** What to work on **
Repeat the following lines word for word, keeping each one unchanged.
START Record excerpts
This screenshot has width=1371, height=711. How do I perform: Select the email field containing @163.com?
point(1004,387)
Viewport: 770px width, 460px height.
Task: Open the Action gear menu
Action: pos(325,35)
END Record excerpts
** Exercise response **
This screenshot has width=1371, height=711. How do I perform: Select the email field containing @163.com?
point(1004,387)
Viewport: 770px width, 460px height.
Task: Open the Action gear menu
Action: pos(325,35)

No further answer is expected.